The project involved working with six young girls who lost several members of their families in the carnage at Naroda Patiya, Ahmedabad on February 28, 2002. The first phase (2002-2008) involved fieldwork and a series of workshops facilitated by the artist, Vasudha Thozhur and resource persons from various professions. A residency at Khoj, New Delhi, in 2006 supported the compilation of the output, mostly produced by the girls and the editing of six pieces of video footage shot by them.
In the second phase of the project (2009-2012) the artist added her paintings to the collection, and brought it within the purview of formal display spaces in the form of collaboration.
Broadly speaking, ‘Beyond Pain: An Afterlife’ examines the role that art practices can play in a collective trauma such as that which gripped Gujarat in 2002 and addresses a range of issues from personal loss to displacement and the possibility of mobilization and the economic revival though the use of the visual language.

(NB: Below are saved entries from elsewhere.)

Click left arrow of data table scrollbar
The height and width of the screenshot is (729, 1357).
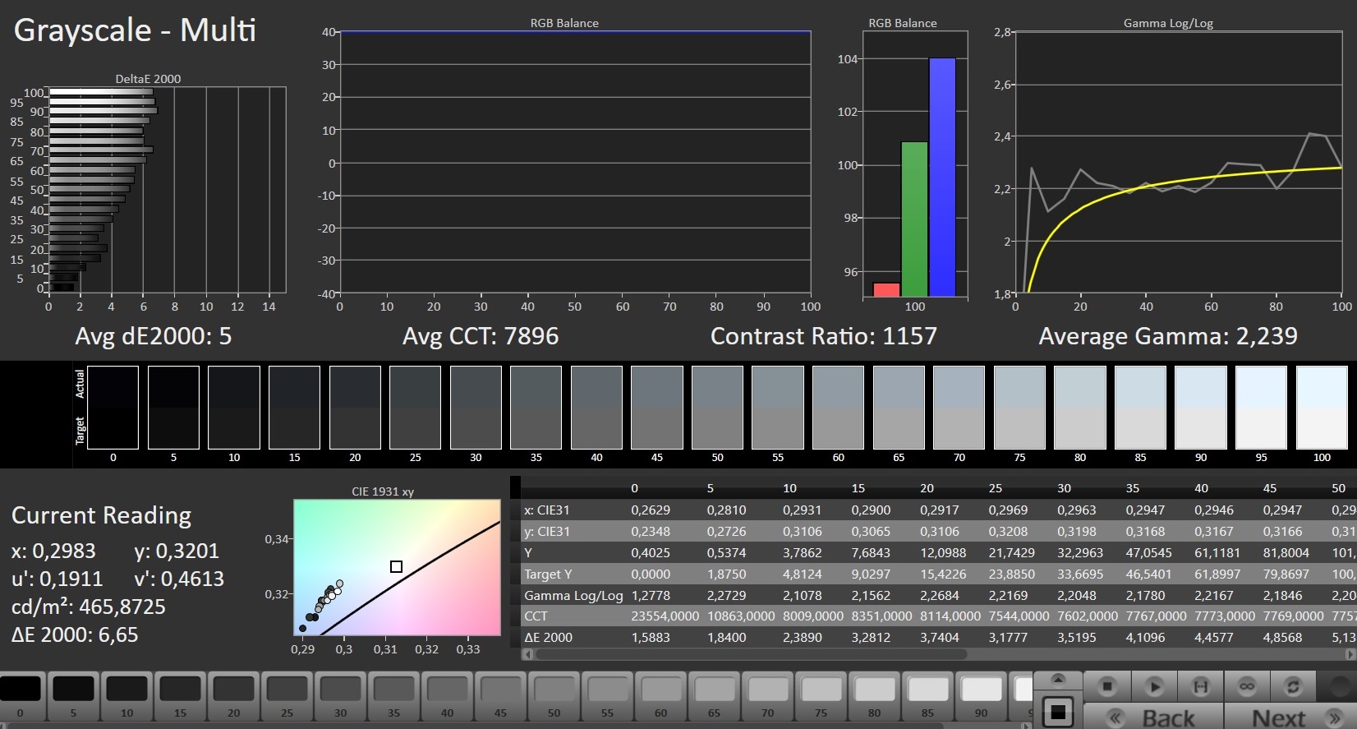point(527,655)
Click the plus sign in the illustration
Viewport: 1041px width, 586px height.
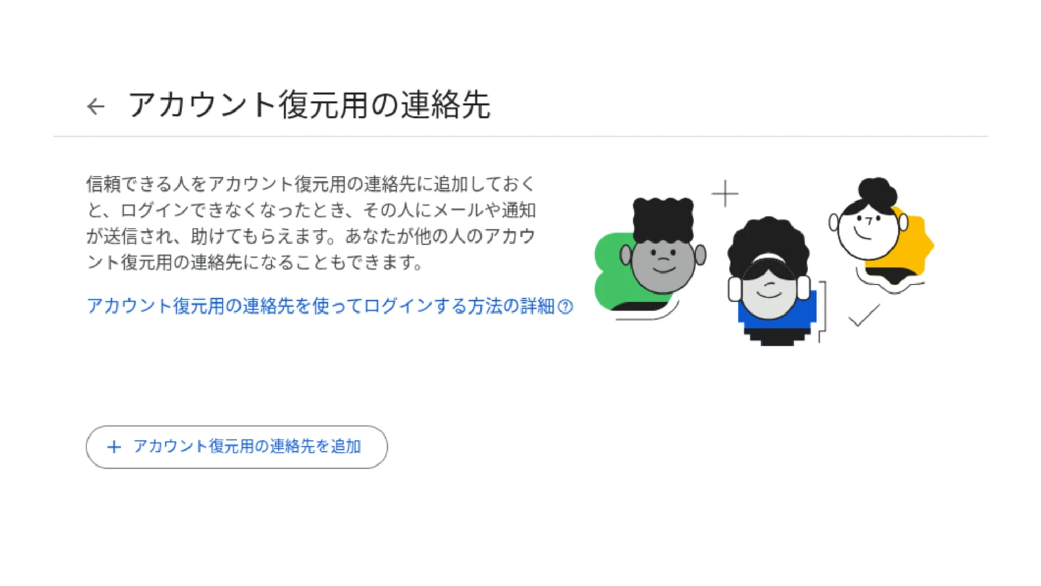(725, 193)
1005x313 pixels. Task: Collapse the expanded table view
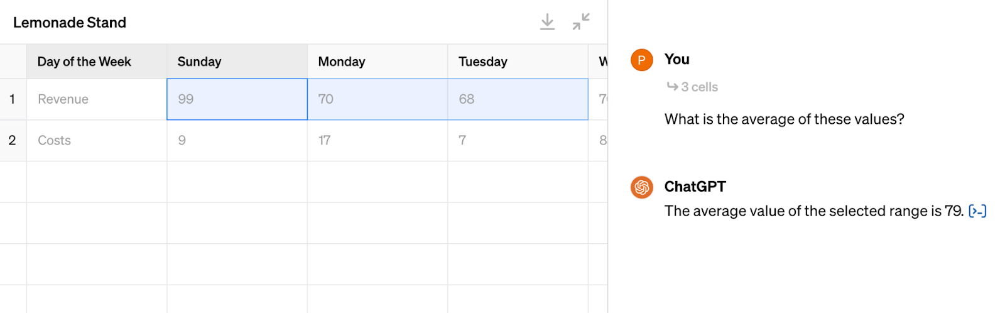tap(581, 22)
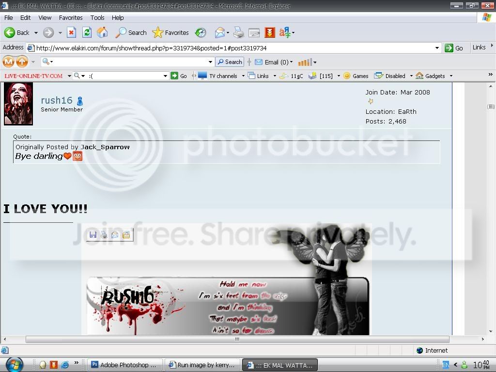The width and height of the screenshot is (496, 372).
Task: Open the rush16 username link
Action: pyautogui.click(x=57, y=100)
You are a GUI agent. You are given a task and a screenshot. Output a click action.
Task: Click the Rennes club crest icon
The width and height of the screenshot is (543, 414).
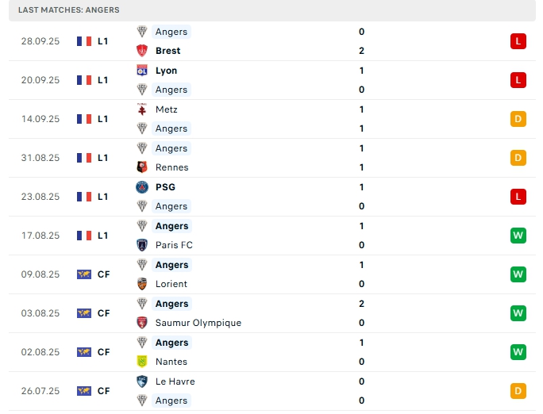142,167
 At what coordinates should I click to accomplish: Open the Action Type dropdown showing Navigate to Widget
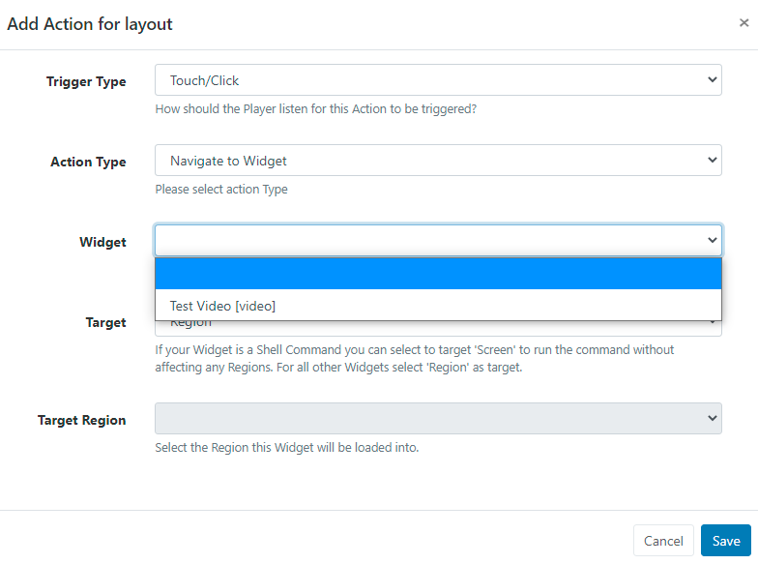[x=438, y=161]
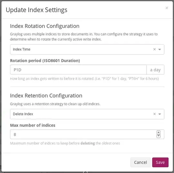
Task: Focus the Rotation period P1D input field
Action: pos(78,70)
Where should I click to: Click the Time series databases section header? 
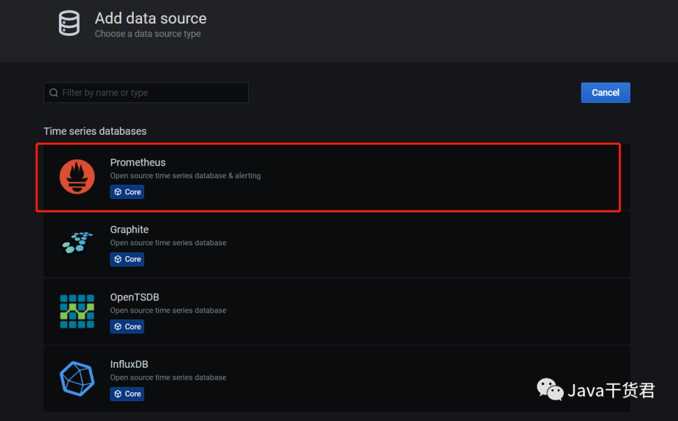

The exhibit focuses on building an understanding, and the message at its most basic is about friendship. It could be considered as a working model through which a range of skills were a acquired along with political awareness and the possibility of resistance, intervention and change through creative means. The focus is on process rather that a pre-determined outcome, and also the recording of process through writing, painting and the digital media, as an archive against forgetting and the creation of a context-specific resource. The idea of working with display as a narrative, documentary mode is central to the exhibition. A project that had functioned actively within the community as a locus for mobilization and creative process is transformed into an artwork – art that enters the area of display could in that sense, be seen as an afterlife, but almost always is also a presage of things to come.
This project was made possible in collaboration with Himmat, a women’s collective formed by those widowed in Naroda Patiya in 2002, with the initiative of Monica Wahi and Zaid Ahmed Shaikh. It was funded by two successive grants from India Foundation for the Arts, Bangalore, and supported by Khoj International Artists’ Association, New Delhi.